Cerium dioxide (CeO2) has a variety of applications. For example ceria nanoparticles are used in catalytic converters in the automotive industry to convert harmful carbon monoxide to less harmful carbon dioxide. The semi-conductor industry uses cerium dioxide nanoparticles as fine abrasive and polishing agent in the manufacturing of computer chips. Non-nanoscaled cerium dioxide can improve the light production/output in mantles of gas lanterns as the gas flame produces almost no light itself, whereas burning cerium oxide generates a yellowish-white colour.
How can I come into contact with this material?

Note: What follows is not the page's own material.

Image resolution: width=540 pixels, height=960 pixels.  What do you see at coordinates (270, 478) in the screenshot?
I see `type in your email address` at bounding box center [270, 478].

Ceria nanoparticles may be present in the ambient air as the material is used as a catalyst/additive in some automotive fuels. However, there is no information available on this material with regards to the environment or on other sources that may release cerium dioxide nanoparticles. The chance of human exposure to ceria nanoparticles derived from applications such as gas lanterns or computer chips is very low since mantles in gas lanterns are rarely produced nowadays and they do not make use of cerium dioxide nanoparticles at all. Equally the production of computer chips during which ceria is uses as polishing agent takes place in highly isolated rooms.
Is there any risk from this material to humans and the environment?
Little information exists on the effects of cerium dioxide nanoparticles on humans or the environment. Literature sources show that there could be positive and negative effects. There is no danger associated with small amounts of cerium dioxide. Currently it is also assumed that very little nano-scaled cerium dioxide exists in the environment.
Future studies need to be performed to conclusively determine the effects of cerium dioxide nanoparticles on humans and on the environment. Currently various international research projects are focused on investigating the effects, including the long-term effects, of cerium dioxide nanoparticles.
By the way…
- Cerium, as cerium oxide, is a rare metal and was named after the dwarf planet Ceres that is located in the asteroid belt between Mars and Jupiter. It is not clear if either cerium or cerium dioxide is present on Ceres. The NASA probe Dawn, who arrived at Ceres in February 2015, could not clarify this: cerium was simply not on the agenda for this research program.